Ressacs de David-James Kennedy

Ressacs de David-James Kennedy,

Publié aux éditions Fleuve noir,

2014, 428 pages,

Pour l’acheter: Ressacs

 

 

 

 

 

 

 

Jean-Christophe d’Orgeix est interne dans un hôpital isolé au bord des falaises en terres basques. Par une nuit d’orage, alors qu’il vient contrôler un patient arrivé dans l’après-midi et souffrant de blessures graves après un accident de la route, il comprend que ce dernier a été agressé en plein hôpital et n’arrive pas à le sauver. Fou de rage, Jean-Christophe d’Orgeix part à la poursuite de l’agresseur. On ne le reverra jamais. Thomas, interne également et particulièrement affecté par la disparition de son ami, mène l’enquête en même temps que la police. Et bientôt il découvre une chose étrange. Dans cet hôpital, un ancien monastère construit par les Augustins 1000 ans plus tôt, d’autres disparitions ont eu lieu. Et notamment celle d’un jeune interne sept ans auparavant dont l’histoire personnelle est semblable à celle de Jean-Christophe d’Orgeix en tous points, et dont les photos montrent qu’il en est l’exact sosie…

J’avais entendu une critique à la radio qui m’avait emballée et donné envie de lire ce thriller. Le critique insistait sur cette étrange légende de moines et sur ce mystérieux hôpital psychiatrique. Je m’attendais à un thriller très noir, plein de mystères et j’ai été partiellement déçue à l’issue de ma lecture. Voici pourquoi.

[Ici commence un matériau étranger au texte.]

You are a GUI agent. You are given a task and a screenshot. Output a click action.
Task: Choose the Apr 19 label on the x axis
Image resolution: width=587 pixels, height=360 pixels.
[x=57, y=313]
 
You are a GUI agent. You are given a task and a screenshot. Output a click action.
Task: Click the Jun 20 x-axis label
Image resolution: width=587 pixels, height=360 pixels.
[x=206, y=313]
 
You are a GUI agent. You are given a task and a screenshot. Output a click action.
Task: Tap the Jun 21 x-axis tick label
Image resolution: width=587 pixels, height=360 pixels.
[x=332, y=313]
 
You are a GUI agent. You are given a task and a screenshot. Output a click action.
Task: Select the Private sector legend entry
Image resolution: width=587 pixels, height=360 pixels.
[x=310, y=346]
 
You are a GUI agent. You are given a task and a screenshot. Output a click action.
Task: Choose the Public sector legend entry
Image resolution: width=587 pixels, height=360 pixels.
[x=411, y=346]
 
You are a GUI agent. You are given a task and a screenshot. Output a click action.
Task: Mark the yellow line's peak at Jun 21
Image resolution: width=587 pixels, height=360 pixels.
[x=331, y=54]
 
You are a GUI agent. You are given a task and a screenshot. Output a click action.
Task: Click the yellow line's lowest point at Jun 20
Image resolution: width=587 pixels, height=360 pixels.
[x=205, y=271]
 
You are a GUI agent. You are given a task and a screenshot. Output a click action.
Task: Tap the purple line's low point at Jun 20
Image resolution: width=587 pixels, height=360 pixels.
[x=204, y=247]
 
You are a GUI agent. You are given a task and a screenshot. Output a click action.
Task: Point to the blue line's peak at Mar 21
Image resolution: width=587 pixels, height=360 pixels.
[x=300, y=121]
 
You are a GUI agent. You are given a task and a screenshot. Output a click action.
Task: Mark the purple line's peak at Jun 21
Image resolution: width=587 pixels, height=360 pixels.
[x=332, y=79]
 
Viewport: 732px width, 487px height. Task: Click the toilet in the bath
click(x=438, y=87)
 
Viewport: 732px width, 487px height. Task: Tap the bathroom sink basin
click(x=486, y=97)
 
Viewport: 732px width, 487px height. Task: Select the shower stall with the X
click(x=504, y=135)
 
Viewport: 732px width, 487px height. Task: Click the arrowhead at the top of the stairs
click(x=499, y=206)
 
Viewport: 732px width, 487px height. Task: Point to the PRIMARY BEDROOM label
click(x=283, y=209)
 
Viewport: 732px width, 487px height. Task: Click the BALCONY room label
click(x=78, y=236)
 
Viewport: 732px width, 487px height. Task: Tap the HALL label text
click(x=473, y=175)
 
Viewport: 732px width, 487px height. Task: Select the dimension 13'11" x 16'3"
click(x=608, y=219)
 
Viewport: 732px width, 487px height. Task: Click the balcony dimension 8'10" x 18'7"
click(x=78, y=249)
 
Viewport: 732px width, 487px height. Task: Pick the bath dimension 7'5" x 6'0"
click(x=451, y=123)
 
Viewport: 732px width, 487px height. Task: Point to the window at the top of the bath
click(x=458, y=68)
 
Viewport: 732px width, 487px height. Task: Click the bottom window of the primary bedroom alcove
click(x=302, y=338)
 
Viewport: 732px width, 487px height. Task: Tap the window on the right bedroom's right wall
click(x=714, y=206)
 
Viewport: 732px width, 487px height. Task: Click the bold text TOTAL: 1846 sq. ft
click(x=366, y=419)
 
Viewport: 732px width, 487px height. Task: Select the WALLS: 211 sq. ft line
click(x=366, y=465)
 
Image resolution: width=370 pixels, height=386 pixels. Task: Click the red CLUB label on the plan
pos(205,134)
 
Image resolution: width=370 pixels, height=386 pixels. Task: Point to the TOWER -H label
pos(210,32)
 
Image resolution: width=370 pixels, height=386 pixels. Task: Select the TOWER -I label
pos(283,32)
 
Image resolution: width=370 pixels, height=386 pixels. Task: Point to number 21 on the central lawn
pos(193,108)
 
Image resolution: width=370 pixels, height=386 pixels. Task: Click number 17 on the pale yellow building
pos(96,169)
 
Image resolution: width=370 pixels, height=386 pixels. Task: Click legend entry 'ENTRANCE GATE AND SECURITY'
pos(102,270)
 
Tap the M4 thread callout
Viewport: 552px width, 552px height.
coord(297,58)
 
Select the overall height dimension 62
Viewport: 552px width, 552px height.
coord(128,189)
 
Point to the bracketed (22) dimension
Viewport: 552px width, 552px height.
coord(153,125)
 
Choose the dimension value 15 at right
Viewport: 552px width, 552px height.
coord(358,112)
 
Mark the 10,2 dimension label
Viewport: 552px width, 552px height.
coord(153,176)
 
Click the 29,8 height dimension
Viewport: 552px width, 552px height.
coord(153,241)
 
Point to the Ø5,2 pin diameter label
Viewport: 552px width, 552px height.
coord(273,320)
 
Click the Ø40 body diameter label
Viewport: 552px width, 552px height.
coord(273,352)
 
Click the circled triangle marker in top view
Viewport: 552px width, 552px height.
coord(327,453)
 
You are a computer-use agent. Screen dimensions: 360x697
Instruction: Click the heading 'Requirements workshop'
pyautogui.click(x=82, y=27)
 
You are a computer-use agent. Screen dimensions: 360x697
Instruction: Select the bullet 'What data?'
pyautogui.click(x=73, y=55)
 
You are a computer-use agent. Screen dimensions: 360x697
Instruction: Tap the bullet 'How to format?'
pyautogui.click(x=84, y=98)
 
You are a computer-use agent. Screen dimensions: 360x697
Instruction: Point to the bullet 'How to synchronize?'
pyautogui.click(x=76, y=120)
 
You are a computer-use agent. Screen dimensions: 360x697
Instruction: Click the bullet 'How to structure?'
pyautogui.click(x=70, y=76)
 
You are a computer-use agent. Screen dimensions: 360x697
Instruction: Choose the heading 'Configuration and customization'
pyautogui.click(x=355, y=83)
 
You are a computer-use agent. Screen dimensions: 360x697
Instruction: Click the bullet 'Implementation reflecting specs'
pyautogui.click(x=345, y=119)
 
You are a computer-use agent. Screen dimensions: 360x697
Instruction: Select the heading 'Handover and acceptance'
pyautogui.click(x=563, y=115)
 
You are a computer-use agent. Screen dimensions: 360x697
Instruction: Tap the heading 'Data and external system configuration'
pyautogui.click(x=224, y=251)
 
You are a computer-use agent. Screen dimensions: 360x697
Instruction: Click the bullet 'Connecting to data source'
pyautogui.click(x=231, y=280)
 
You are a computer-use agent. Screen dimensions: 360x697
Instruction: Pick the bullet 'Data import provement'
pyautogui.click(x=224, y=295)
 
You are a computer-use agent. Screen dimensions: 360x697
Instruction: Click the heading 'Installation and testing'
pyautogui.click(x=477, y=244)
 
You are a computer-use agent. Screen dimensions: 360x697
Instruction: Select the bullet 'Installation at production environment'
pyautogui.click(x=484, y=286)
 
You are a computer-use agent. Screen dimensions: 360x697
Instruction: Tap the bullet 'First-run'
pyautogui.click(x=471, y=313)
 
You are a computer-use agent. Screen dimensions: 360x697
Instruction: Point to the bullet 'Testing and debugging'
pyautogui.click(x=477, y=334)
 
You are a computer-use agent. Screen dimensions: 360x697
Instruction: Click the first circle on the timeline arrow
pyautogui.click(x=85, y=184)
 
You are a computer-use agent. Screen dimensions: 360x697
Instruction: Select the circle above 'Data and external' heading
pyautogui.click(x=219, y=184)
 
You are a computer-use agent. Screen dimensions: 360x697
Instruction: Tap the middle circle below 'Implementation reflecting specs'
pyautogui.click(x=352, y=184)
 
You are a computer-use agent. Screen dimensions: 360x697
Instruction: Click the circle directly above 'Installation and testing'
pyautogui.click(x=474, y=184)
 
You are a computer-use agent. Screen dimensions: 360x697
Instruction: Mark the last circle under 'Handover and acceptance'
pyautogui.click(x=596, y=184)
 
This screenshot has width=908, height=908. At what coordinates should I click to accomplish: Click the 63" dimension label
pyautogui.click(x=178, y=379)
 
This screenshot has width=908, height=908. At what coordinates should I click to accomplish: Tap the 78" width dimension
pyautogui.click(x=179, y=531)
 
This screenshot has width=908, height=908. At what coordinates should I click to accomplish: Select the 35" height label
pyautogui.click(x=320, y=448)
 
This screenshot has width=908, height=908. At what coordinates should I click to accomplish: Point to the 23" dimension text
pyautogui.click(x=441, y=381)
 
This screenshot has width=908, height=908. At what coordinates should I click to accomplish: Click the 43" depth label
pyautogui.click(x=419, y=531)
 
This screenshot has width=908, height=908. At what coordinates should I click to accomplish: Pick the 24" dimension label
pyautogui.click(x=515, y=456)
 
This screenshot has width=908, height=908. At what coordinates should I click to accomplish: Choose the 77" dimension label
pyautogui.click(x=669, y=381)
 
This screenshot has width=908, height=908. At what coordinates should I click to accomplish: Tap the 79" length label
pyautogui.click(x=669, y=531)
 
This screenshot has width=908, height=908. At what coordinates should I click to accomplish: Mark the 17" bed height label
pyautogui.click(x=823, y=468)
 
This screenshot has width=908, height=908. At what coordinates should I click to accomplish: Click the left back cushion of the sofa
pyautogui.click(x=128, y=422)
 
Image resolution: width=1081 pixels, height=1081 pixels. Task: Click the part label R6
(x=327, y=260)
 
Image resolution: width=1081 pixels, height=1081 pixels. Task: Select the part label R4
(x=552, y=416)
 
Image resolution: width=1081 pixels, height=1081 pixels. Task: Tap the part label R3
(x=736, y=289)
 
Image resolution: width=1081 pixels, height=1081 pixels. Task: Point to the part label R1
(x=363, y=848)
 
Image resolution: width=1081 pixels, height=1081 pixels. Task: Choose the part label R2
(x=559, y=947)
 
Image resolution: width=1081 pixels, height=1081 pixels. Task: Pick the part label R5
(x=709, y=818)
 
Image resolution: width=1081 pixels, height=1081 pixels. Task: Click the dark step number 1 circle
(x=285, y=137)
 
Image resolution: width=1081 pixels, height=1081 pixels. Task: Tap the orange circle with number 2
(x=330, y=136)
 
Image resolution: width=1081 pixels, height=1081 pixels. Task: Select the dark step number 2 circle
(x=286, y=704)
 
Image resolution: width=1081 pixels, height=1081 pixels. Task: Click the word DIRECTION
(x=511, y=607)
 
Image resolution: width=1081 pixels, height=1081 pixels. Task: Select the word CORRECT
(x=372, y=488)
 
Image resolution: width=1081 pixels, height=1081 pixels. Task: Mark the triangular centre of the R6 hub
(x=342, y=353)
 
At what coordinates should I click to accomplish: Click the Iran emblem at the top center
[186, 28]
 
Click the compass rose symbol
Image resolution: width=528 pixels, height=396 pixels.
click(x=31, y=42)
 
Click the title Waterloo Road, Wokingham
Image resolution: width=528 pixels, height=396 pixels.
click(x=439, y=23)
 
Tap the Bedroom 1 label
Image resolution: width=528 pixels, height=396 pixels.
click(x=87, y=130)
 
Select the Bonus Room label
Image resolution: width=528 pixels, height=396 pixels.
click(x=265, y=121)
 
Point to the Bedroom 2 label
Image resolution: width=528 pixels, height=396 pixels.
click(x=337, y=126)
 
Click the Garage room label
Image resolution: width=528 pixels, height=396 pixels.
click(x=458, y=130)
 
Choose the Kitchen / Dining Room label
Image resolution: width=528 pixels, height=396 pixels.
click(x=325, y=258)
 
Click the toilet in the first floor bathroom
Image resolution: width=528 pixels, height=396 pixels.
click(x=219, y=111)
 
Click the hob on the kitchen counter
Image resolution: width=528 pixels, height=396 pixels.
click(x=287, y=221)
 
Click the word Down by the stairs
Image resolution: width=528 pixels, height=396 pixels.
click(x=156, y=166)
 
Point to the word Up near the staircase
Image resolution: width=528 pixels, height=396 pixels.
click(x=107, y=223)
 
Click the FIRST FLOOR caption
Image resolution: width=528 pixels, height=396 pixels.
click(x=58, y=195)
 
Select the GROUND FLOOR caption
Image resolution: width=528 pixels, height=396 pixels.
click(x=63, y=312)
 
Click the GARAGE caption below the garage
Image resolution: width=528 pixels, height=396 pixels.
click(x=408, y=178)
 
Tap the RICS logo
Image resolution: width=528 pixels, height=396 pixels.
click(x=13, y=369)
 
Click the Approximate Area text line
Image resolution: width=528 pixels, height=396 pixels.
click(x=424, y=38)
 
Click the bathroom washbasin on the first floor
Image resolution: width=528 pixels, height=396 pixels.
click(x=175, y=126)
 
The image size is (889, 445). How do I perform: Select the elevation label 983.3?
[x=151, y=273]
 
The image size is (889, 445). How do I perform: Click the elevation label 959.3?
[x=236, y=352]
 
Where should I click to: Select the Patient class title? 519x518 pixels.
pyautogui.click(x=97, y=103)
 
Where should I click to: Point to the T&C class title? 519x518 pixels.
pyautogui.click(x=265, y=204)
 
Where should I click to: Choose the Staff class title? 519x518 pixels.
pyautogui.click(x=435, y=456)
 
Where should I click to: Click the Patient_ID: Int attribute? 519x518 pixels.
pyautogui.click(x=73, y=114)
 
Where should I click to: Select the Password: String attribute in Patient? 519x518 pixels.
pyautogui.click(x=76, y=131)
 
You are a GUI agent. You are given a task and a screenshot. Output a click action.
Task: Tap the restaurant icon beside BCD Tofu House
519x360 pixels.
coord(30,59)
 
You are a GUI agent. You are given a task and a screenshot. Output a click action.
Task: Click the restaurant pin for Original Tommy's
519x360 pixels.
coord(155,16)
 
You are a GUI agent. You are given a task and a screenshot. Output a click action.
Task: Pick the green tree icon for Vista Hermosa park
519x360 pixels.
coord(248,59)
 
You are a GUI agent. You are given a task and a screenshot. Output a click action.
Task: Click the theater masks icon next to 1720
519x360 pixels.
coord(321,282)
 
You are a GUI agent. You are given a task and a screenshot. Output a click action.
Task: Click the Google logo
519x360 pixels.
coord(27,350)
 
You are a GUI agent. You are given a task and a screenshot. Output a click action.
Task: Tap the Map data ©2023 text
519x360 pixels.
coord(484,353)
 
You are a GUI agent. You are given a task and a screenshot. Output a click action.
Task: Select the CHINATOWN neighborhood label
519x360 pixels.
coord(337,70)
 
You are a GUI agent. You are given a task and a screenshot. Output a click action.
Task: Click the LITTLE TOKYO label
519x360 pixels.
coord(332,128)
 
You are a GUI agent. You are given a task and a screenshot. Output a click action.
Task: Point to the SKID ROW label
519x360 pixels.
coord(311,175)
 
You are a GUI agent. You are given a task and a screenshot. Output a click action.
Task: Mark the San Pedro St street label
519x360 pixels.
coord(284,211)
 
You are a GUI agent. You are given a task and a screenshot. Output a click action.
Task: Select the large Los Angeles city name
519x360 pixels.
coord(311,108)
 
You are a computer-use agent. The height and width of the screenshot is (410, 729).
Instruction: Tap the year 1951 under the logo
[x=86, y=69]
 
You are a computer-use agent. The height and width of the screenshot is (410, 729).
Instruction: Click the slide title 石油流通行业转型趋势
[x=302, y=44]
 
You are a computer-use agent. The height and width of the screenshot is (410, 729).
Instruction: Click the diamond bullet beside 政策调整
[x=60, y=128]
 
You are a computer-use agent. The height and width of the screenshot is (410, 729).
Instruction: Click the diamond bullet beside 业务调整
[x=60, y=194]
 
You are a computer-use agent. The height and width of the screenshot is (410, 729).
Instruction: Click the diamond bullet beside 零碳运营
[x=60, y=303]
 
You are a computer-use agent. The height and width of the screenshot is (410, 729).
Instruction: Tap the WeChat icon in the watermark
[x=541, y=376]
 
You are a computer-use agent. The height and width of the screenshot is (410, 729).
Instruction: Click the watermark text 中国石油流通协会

Je n’ai d’abord pas été happée par l’ambiance développée par l’auteur. L’intrigue se déroule dans le sud ouest, près de Biarritz, dans un hôpital militaire. Tout commence un soir de tempête: vents hurlants, pluie, tonnerre et éclairs. Les éléments se déchaînent. Malgré cette mise en condition, je n’ai ressenti ni angoisse ni malaise. L’auteur se sert d’un cliché vieux comme le monde mais il ne réussit pas à s’en démarquer. Tout apparaît comme dans un mauvais téléfilm et c’est bien dommage.

Un peu plus tard dans le thriller, l’auteur met en proie son personnage principal, Tom, face à une étrange disparition, celle de Jean-Christophe d’Orgeix, un interne. Par où s’est-il enfui? En effet, il n’y a qu’une seule issue et personne ne l’a vu quitter l’hôpital. Et pourtant… Il y a un gros gros indice dès le début, mentionné à plusieurs reprises. Je ne dirai pas lequel mais j’avais deviné bien avant Tom, bien avant les gendarmes qui s’occupent de mener l’enquête. On se demande pourquoi ils ne dirigent pas leur enquête dès le départ de ce côté-ci tellement le lieu paraît évident. En tout cas, l’auteur manque de cohérence.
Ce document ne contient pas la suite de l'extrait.